Police ID officer, victim in deadly Scottsdale shooting

SCOTTSDALE, AZ - Police on Wednesday provided new details in an officer-involved shooting that left a Scottsdale grandfather dead.

Scottsdale police Officer James Peters has been placed on administrative leave as authorities continue to investigate the deadly shooting Tuesday night in a neighborhood near Hayden and McKellips roads.

During a Wednesday news conference, Sgt. Mark Clark identified the victim as 50-year-old John G. Loxas.

Residents initially contacted authorities around 6 p.m. Tuesday reporting that Loxas was walking in the area holding his 9-month-old grandson and threatening neighbors with a handgun.

According to Clark, the first responding officer found Loxas outside his home and ordered him to step away from the house. Loxas reportedly ignored the officer's commands to step away and ran back inside the house.

Clark said from the officer's position, he could see that the suspect had the baby in his arms, but he could not see if he had a weapon.

More officers arrived and formed a crisis entry team to rescue the infant and take Loxas into custody.

After several calls for Loxas to exit the home, he opened the door with the baby in his left hand, and stood just inside the doorway. Officers then saw Loxas reach down to his right, lowering the baby and exposing his head and upper body.

Peters then responded to the movement with a single shot to Loxas' head.

Loxas was killed instantly. The infant was unharmed when released by the suspect and did not require hospitalization.

Clark said in an initial search of Loxas' residence, they located a handgun wedged in the cushions of a chair a few feet from where the suspect fell inside the house. Police believe the pistol was the one Loxas used to threaten his neighbors.

According to Clark, the gun was loaded.

Police also found a loaded shotgun a few feet farther into the residence, as well as eight "Airsoft" type rifles and pistols. Officers also found a functional improvised explosive device which was safely disassembled and disposed of by the bomb squad.

Crews who conducted a search of Loxas' home found it was extremely cluttered inside the residence, with "quite a collection of garbage."

Officers remained at the scene most of the day Wednesday to continue their investigation into the shooting.

Officials said Tuesday's incident was not Loxas' first encounter with Scottsdale police.

In 2010, he was arrested for disorderly conduct, an incident apparently very similar to Tuesday's incident.
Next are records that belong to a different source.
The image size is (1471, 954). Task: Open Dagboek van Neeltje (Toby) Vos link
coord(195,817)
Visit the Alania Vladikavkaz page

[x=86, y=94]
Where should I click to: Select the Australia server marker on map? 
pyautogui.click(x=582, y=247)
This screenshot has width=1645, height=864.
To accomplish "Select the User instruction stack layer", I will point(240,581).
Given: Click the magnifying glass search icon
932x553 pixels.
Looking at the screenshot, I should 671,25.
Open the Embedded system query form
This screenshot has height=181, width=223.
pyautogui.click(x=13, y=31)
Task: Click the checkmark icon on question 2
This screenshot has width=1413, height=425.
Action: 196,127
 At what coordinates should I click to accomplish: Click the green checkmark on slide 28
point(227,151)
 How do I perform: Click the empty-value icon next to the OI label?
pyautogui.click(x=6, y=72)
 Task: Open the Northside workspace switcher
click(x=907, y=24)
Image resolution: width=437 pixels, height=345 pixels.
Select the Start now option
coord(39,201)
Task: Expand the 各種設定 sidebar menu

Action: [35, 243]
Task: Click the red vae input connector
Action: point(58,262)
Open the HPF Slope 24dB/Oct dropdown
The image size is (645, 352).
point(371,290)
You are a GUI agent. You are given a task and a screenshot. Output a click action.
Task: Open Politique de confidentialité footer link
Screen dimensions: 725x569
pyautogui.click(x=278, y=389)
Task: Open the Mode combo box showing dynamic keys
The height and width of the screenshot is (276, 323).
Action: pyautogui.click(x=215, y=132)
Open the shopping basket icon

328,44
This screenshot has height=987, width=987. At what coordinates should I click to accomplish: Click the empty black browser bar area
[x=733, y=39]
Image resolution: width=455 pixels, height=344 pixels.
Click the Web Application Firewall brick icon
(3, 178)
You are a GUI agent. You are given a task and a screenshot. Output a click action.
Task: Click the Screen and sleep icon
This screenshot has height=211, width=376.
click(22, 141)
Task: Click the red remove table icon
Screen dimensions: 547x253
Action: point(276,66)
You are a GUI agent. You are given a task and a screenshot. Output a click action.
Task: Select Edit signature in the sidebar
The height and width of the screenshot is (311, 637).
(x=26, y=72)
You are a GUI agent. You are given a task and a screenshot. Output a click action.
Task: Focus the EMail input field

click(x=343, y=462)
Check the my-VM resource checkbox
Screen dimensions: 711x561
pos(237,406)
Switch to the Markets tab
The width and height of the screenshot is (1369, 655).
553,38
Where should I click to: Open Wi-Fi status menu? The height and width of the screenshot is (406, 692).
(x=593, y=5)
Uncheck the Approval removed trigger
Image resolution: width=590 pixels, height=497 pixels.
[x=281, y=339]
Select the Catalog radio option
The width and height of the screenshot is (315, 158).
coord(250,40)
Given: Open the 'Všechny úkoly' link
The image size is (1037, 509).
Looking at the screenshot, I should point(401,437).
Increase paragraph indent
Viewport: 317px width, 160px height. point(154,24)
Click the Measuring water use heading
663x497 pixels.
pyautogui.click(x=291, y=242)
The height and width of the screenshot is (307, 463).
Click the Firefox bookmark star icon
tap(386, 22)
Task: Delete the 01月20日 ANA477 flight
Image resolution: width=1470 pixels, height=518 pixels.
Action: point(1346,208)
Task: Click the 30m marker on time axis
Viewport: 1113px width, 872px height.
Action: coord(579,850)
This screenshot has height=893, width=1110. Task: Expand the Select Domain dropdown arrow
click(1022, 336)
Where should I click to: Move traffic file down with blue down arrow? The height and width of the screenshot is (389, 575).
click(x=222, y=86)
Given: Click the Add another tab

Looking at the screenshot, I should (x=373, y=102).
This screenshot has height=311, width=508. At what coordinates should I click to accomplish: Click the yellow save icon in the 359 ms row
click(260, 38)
Loxas was reportedly seen yelling and walking around with a handgun. Officers said Loxas was drunk at the time and threatening neighbors with the pistol.

The ABC15 Investigators found the incident marks the seventh officer-involved shooting Officer James Peters, a 12-year veteran of the department and a former SWAT team member, has been involved with.

Click 'next page' to read a more detailed description of Peters' history with Scottsdale police

The first shooting Officer James Peters was involved with happened in November 2002. Peters was one of three officers to shoot a man who pointed a rifle at police during a standoff.

Another shooting happened in March of 2003. A man was walking along a canal with a shotgun when he pointed that gun at police. Peters shot the man.

In October 2005, Peters opened fire on a man who charged at officers with a pipe. Police say that man was also under the influence of drugs.

On April 23, 2006, Peters shot and killed a suspect who was holding an elderly man hostage at a grocery store. Peters received a medal of valor for his actions in that case.

A few months later, in August 2006, Peters shot a man who fired at officers outside a home.

The most recent incident happened in February 2010, when a serial bank robbery suspect drove his truck toward officers. Peters shot and killed him.

In each case Peters was placed on administrative leave, which is standard procedure.

Each case was reviewed by his department and by a shooting review board at the county attorney's office. In every case, Peters was cleared of any wrongdoing.